* START Entries shown *

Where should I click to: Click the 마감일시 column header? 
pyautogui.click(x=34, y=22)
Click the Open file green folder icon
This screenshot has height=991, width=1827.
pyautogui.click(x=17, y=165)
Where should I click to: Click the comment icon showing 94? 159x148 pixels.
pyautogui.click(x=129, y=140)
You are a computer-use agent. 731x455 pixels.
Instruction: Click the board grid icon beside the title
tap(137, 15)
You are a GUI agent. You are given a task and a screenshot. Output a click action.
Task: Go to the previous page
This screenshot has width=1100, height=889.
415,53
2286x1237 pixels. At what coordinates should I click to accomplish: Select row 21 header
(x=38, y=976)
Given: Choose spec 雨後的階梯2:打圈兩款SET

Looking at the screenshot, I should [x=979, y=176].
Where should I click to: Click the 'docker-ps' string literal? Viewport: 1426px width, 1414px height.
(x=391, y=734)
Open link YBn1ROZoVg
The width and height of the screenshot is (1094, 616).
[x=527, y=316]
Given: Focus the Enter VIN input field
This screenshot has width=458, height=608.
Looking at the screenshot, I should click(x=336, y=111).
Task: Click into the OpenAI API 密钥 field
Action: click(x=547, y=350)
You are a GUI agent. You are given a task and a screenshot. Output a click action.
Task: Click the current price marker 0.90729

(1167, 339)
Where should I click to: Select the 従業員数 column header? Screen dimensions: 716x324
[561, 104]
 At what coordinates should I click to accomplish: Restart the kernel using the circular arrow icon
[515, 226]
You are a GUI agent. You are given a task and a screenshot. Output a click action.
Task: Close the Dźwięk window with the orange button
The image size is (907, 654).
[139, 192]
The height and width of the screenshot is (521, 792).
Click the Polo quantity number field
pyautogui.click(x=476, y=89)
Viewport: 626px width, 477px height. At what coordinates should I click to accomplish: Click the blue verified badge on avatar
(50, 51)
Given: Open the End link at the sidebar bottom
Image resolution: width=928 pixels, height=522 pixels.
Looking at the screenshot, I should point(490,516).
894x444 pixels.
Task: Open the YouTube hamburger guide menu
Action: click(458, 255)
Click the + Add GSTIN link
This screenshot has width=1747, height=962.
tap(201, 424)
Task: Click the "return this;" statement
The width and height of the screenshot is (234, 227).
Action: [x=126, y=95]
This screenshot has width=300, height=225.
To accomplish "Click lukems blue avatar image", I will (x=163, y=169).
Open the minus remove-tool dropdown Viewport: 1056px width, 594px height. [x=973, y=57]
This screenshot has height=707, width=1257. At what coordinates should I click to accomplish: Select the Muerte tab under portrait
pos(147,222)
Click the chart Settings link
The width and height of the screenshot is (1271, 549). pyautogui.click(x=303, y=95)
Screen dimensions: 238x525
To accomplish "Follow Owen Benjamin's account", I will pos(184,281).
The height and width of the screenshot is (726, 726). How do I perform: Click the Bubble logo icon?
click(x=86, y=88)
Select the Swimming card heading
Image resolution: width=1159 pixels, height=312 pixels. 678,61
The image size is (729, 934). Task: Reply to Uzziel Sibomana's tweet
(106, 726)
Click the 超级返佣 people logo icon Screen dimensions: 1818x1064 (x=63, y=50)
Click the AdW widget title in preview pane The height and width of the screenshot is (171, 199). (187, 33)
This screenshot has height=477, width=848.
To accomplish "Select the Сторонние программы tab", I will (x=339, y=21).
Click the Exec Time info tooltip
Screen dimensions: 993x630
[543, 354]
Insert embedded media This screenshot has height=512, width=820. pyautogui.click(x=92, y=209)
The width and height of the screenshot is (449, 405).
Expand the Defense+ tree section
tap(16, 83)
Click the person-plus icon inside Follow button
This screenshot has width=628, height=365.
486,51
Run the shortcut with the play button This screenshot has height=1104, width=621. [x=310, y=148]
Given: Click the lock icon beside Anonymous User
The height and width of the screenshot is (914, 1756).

* END Entries shown *

▸ **Written task**
Rewrite all the items above, changing every "Where should I click to" to "Where do I click to" and leaving everything else as it is.

▸ **Exercise answer**
Where do I click to: Click the 마감일시 column header? 
pyautogui.click(x=34, y=22)
Click the Open file green folder icon
This screenshot has height=991, width=1827.
pyautogui.click(x=17, y=165)
Where do I click to: Click the comment icon showing 94? 159x148 pixels.
pyautogui.click(x=129, y=140)
You are a computer-use agent. 731x455 pixels.
Instruction: Click the board grid icon beside the title
tap(137, 15)
You are a GUI agent. You are given a task and a screenshot. Output a click action.
Task: Go to the previous page
This screenshot has width=1100, height=889.
415,53
2286x1237 pixels. At what coordinates should I click to accomplish: Select row 21 header
(x=38, y=976)
Given: Choose spec 雨後的階梯2:打圈兩款SET

Looking at the screenshot, I should [x=979, y=176].
Where do I click to: Click the 'docker-ps' string literal? Viewport: 1426px width, 1414px height.
(x=391, y=734)
Open link YBn1ROZoVg
The width and height of the screenshot is (1094, 616).
[x=527, y=316]
Given: Focus the Enter VIN input field
This screenshot has width=458, height=608.
Looking at the screenshot, I should click(x=336, y=111).
Task: Click into the OpenAI API 密钥 field
Action: click(x=547, y=350)
You are a GUI agent. You are given a task and a screenshot. Output a click action.
Task: Click the current price marker 0.90729

(1167, 339)
Where do I click to: Select the 従業員数 column header? Screen dimensions: 716x324
[561, 104]
 At what coordinates should I click to accomplish: Restart the kernel using the circular arrow icon
[515, 226]
You are a GUI agent. You are given a task and a screenshot. Output a click action.
Task: Close the Dźwięk window with the orange button
The image size is (907, 654).
[139, 192]
The height and width of the screenshot is (521, 792).
Click the Polo quantity number field
pyautogui.click(x=476, y=89)
Viewport: 626px width, 477px height. At what coordinates should I click to accomplish: Click the blue verified badge on avatar
(50, 51)
Given: Open the End link at the sidebar bottom
Image resolution: width=928 pixels, height=522 pixels.
Looking at the screenshot, I should point(490,516).
894x444 pixels.
Task: Open the YouTube hamburger guide menu
Action: click(458, 255)
Click the + Add GSTIN link
This screenshot has width=1747, height=962.
tap(201, 424)
Task: Click the "return this;" statement
The width and height of the screenshot is (234, 227).
Action: [x=126, y=95]
This screenshot has width=300, height=225.
To accomplish "Click lukems blue avatar image", I will (x=163, y=169).
Open the minus remove-tool dropdown Viewport: 1056px width, 594px height. [x=973, y=57]
This screenshot has height=707, width=1257. At what coordinates should I click to accomplish: Select the Muerte tab under portrait
pos(147,222)
Click the chart Settings link
The width and height of the screenshot is (1271, 549). pyautogui.click(x=303, y=95)
Screen dimensions: 238x525
To accomplish "Follow Owen Benjamin's account", I will pos(184,281).
The height and width of the screenshot is (726, 726). How do I perform: Click the Bubble logo icon?
click(x=86, y=88)
Select the Swimming card heading
Image resolution: width=1159 pixels, height=312 pixels. 678,61
The image size is (729, 934). Task: Reply to Uzziel Sibomana's tweet
(106, 726)
Click the 超级返佣 people logo icon Screen dimensions: 1818x1064 (x=63, y=50)
Click the AdW widget title in preview pane The height and width of the screenshot is (171, 199). (187, 33)
This screenshot has height=477, width=848.
To accomplish "Select the Сторонние программы tab", I will (x=339, y=21).
Click the Exec Time info tooltip
Screen dimensions: 993x630
[543, 354]
Insert embedded media This screenshot has height=512, width=820. pyautogui.click(x=92, y=209)
The width and height of the screenshot is (449, 405).
Expand the Defense+ tree section
tap(16, 83)
Click the person-plus icon inside Follow button
This screenshot has width=628, height=365.
486,51
Run the shortcut with the play button This screenshot has height=1104, width=621. [x=310, y=148]
Given: Click the lock icon beside Anonymous User
The height and width of the screenshot is (914, 1756).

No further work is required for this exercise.